Gunnar Hindrichs hat beispielsweise in seinem Buch zur Philosophie der Revolution (2017) darauf hingewiesen, dass Revolutionärinnen und Revolutionäre sich erheben, um ein Diskontinuum der bestehenden Ordnung, also eine Veränderung derselben erreichen zu wollen. Im Gegensatz dazu haben sich die Unterstützerinnen und Unterstützer Trumps nun gerade gegen einen Wandel gestellt und damit ein System unterstützt, dass vielmehr reaktionär ausgerichtet ist. Vielen Trump-Wählerinnen und -Wählern werden ihre konservativen Werte nicht ausreichend geschützt, wobei diese nicht selten als Euphemismus für Rassismus, Sexismus, Homophobie etc. zu verstehen sind. Die Besinnung auf die Konföderierten Staaten, etwa durch das offensive Präsentieren der Flagge der Südstaaten impliziert eben das und zeigt, dass der Graben, der die amerikanische Gesellschaft spaltet, seine Ursprünge in historischen Konflikten hat, die weit zurückreichen. Dass nun die Revolution von 1776 beschworen wird, um 2021 einen Angriff auf die Demokratie und den Sturm auf das Kapitol zu legitimieren, ist mehr als absurd. Die Kräfte, die sich gegen die demokratischen Werte der USA, d.h. vor allem etwa Freiheit und Gleichheit, stellen, sind Gegner einer freiheitlichen Ordnung des Landes und damit bestenfalls als Konterrevolutionärinnen und -revolutionäre zu identifizieren, versuchen sie doch mit ihrer Aktion einen reaktionären Schritt zu tun.

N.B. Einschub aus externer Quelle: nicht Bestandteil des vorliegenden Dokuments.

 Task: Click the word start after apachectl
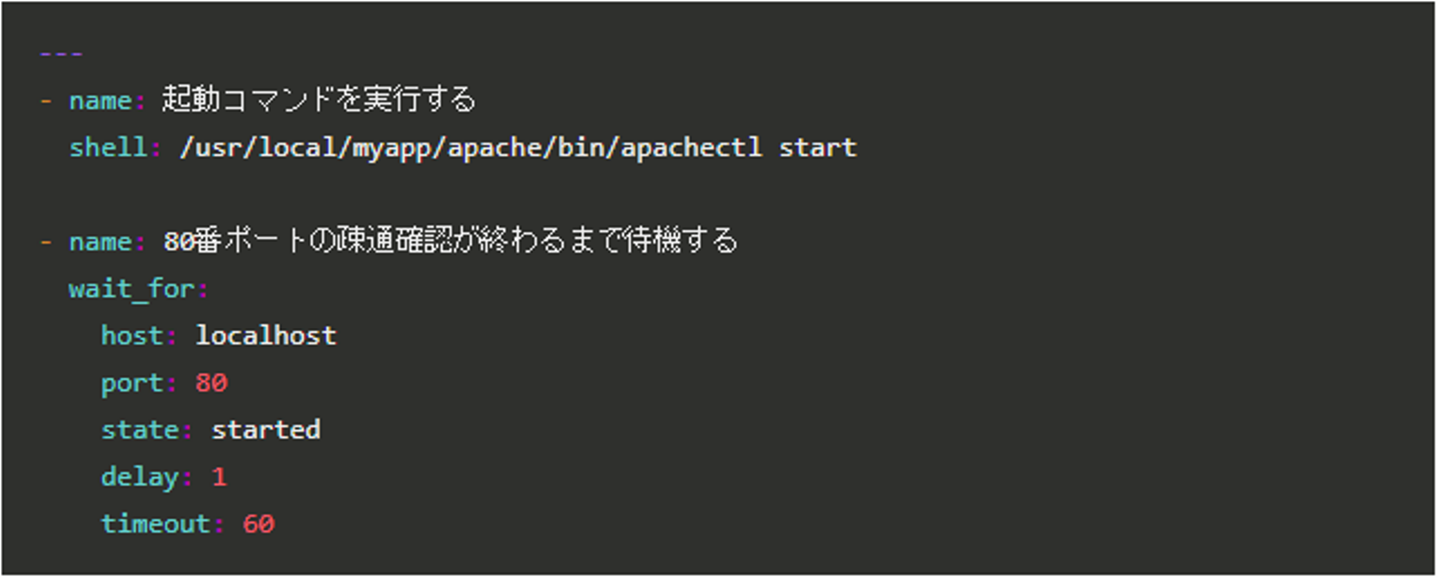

Sicherlich sind nicht alle Trump-Wählerinnen und -Wähler derart extrem und vielen dürfte bei den Bildern des belagerten Kapitols klar geworden sein, dass eine Unterstützung des noch zwei Wochen amtierenden Präsidenten eine Gefährdung demokratischer Werte zur Folge haben und was zu einer Abwendung der gemäßigten Kräfte innerhalb des Trump-Lagers führen könnte. Wie stark der Glaube an ein freies und demokratisches Amerika wirklich ist, wird sich folglich in den kommenden Tagen und Wochen zeigen. Wirklich revolutionär sind die USA dabei schon lange nicht mehr. Dass eine antidemokratische Aktion als revolutionärer Akt begriffen wird, hängt damit zusammen, dass das Verständnis dessen, was eine Revolution wirklich ist, schlichtweg fehlt. Revolution und Widerstand werden gleichgesetzt, ohne den Unterschied zu erkennen. Darüber hinaus wird missachtet, dass das grundlegende Ziel eines revolutionären Aktes die Freiheit ist, und zwar nicht nur die Freiheit der Revolutionärinnen und Revolutionäre, sondern die Freiheit aller. Hier verstehen sich die Trump-Anhängerinnen und -Anhänger als Unterdrückte, deren Stimmen nicht gehört, ja bei der Wahl angeblich nicht gezählt worden wären. Diese Verschwörungsnarrative wurden von Trump selbst geschürt und semiotisch aufgeladen. Es sei patriotische Pflicht gegen den Betrug vorzugehen, einen Betrug der bis heute nur als Behauptung im Raum steht.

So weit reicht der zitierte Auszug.